La voiture familiale est vieille, elle n’est pas climatisée et le voyage, à la rage du soleil, est pénible. Arrivé à Abilène, le petit groupe erre longuement dans les rues à la recherche d’un restaurant. Il finit par jeter son dévolu sur un établissement où la nourriture se révèle aussi chère que mauvaise. On rentre, toujours à la rage du soleil et, de retour à la maison, une dispute éclate. C’était vraiment une idée stupide d’aller déjeuner à Abilene !
Le beau-père se défend : lui-même n’avait pas le moindre désir de déjeuner à Abilene ! Simplement il avait l’impression que tout le monde s’ennuyait et il a lancé cette idée-là, croyant faire plaisir, comme il en aurait lancé une autre. Une fois que tout le monde s’est exprimé, une évidence s’impose : personne n’avait envie d’aller déjeuner à Abilene !

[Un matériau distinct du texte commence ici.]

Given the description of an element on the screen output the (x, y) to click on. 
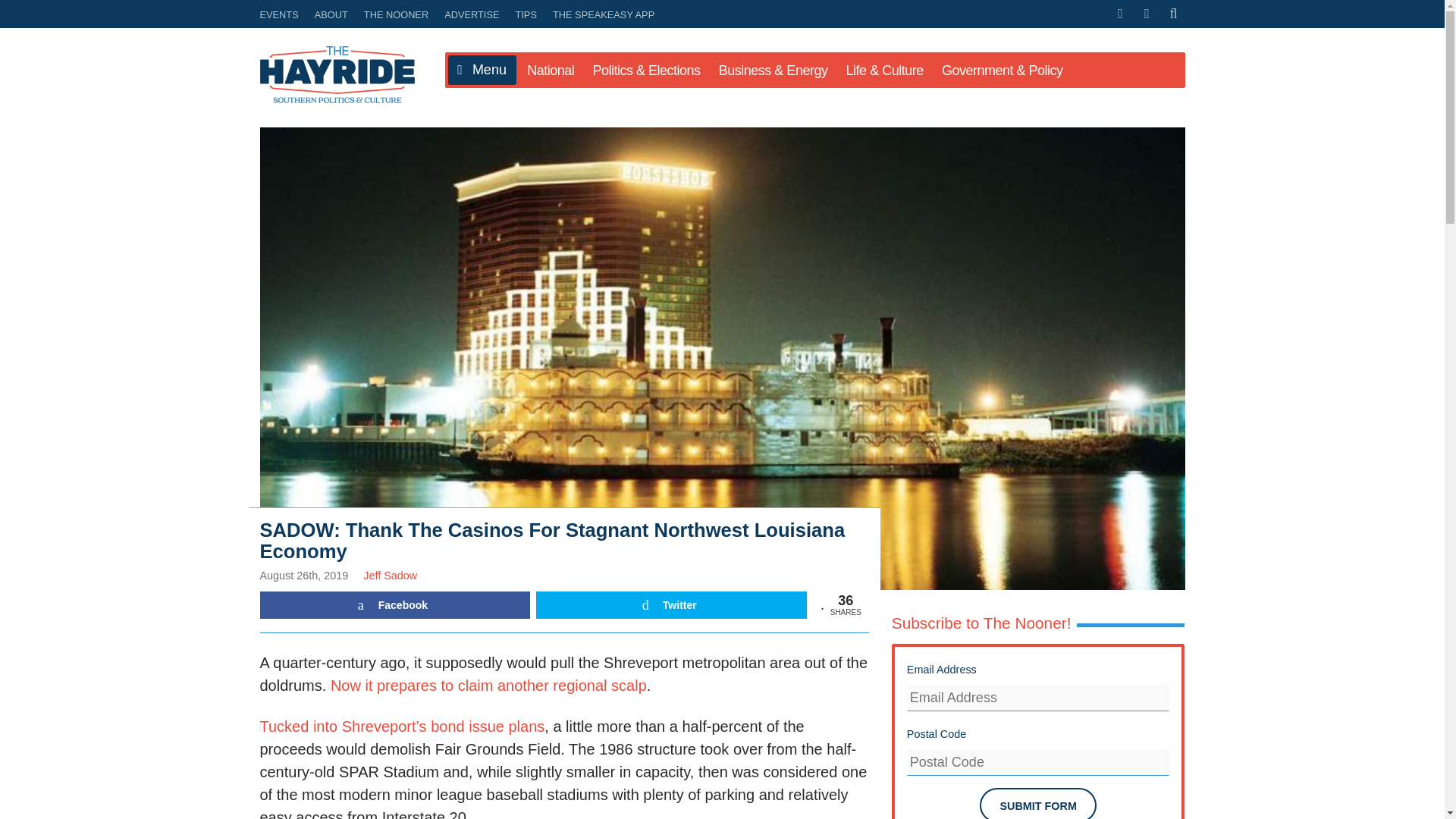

Cette histoire a été vécue par le sociologue américain Jerry B. Harvey, qui l’a théorisée sous l’intitulé de «paradoxe d’Abilene»*.
Ne sommes-nous pas tous en route pour Abilene, persuadés que les autres veulent y aller et que nous serions seuls à exprimer une divergence ? L'évolution actuelle de nos entreprises, de notre monde dans son ensemble, n'est-elle pas, sous bien des aspects, l'autoroute vers une destination dont nous ne voulons pas, dont pas un homme ne veut vraiment ?
*The Abilene Paradox and Other Meditations on Management (San Francisco: Jossey-Bass, 1988).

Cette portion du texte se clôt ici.